The Corporation of the City of Cornwall

July 14, 2023

Summary: The Corporation of the City of Cornwall (the city) received a detailed request, consisting of 11 main questions (some of which contained comments and other questions), regarding a certain recruitment process. The city denied the request on the basis that it is frivolous or vexatious, but in this order, the adjudicator finds that the city has not sufficiently established this claim, within the meaning of section 4(1) (b) of the Municipal Freedom of Information and Protection of Privacy Act .

Statutes Considered: Municipal Freedom of Information and Protection of Privacy Act , R.S.O. 1990, c. M.56 , as amended, sections 1(a) and 4(1) (b); R.R.O. 1990, Reg. 823, sections 5.1(a) and 5.1(b).

Orders Considered: Orders 17, MO-1924, MO-2096, MO-2285, MO-2957, and MO-3590.

OVERVIEW:

[1] This order addresses the determination by the Corporation of the City of Cornwall (the city) that a freedom of information request is frivolous or vexatious. In this order, I do not uphold that determination because I find that the city did not sufficiently support its claim.

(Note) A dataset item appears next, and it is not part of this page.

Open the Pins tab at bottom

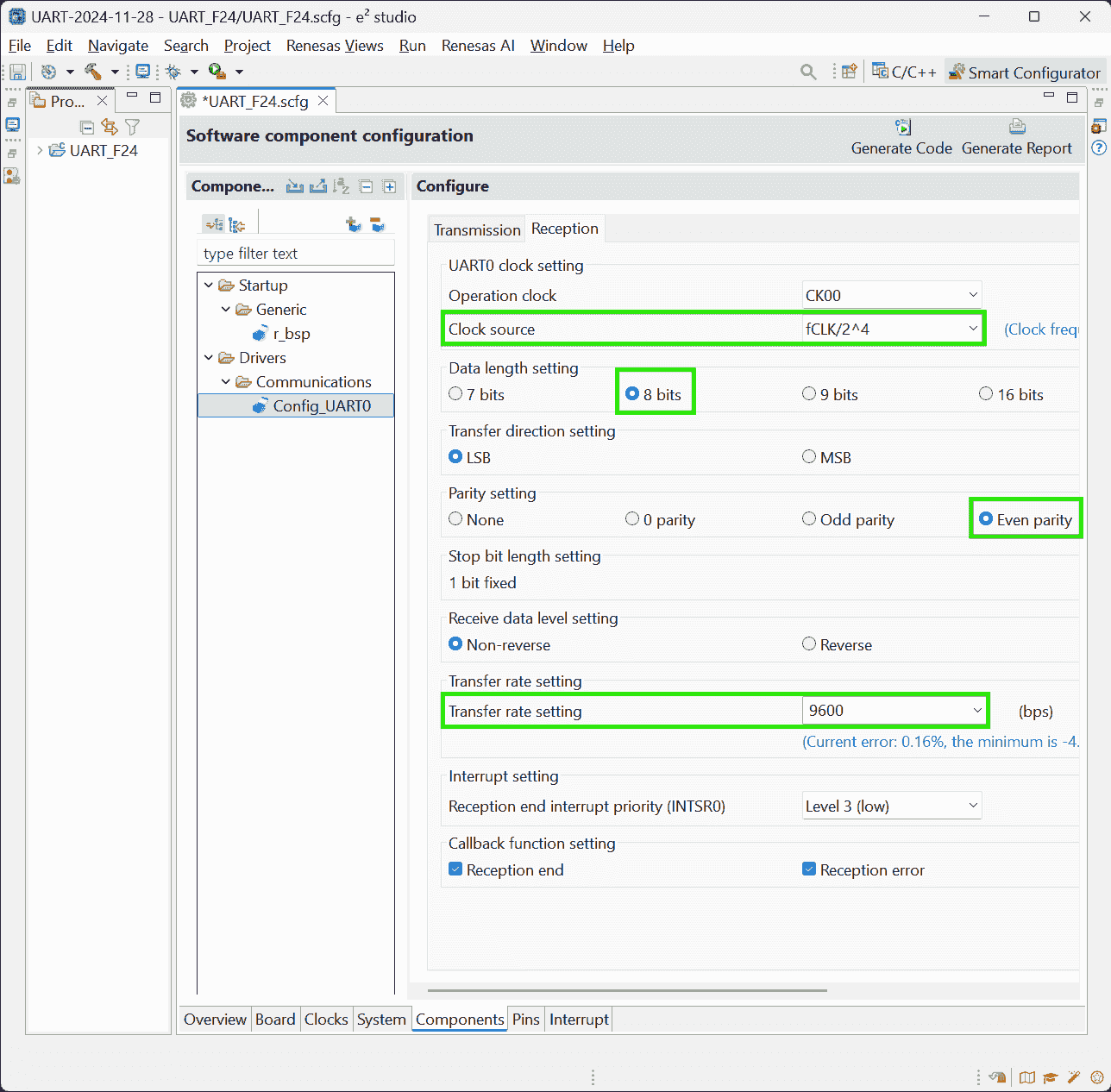[x=525, y=1020]
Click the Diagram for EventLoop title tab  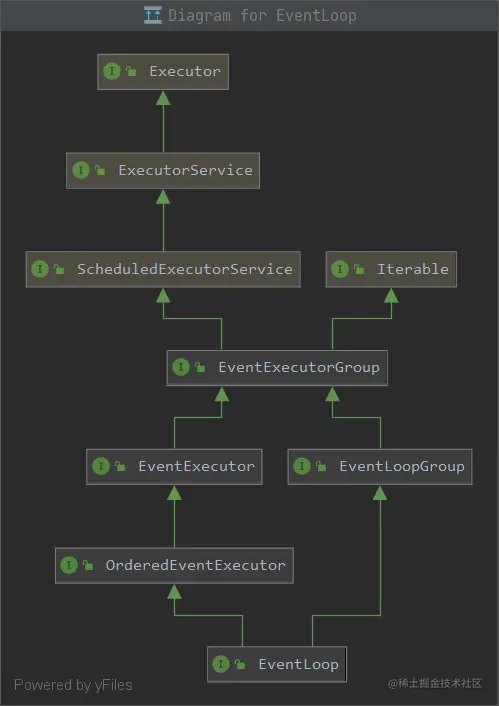pos(250,15)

[2] The city received a request under the Municipal Freedom of Information and Protection of Privacy Act  (the Act ), for access to information regarding a certain recruitment process. The request contained 11 main questions, which themselves contained comments, and sometimes other questions. I have decided not to describe this recruitment process or set out the wording of the request because doing so may identify the requester,[1] in the particular circumstances of this appeal.

[3] The city refused to process the request, issuing a decision stating that it had reasonable grounds to believe that the request is frivolous and vexatious.

[4] The requester (now the appellant) appealed the city’s decision to the Information and Privacy Commissioner of Ontario (IPC).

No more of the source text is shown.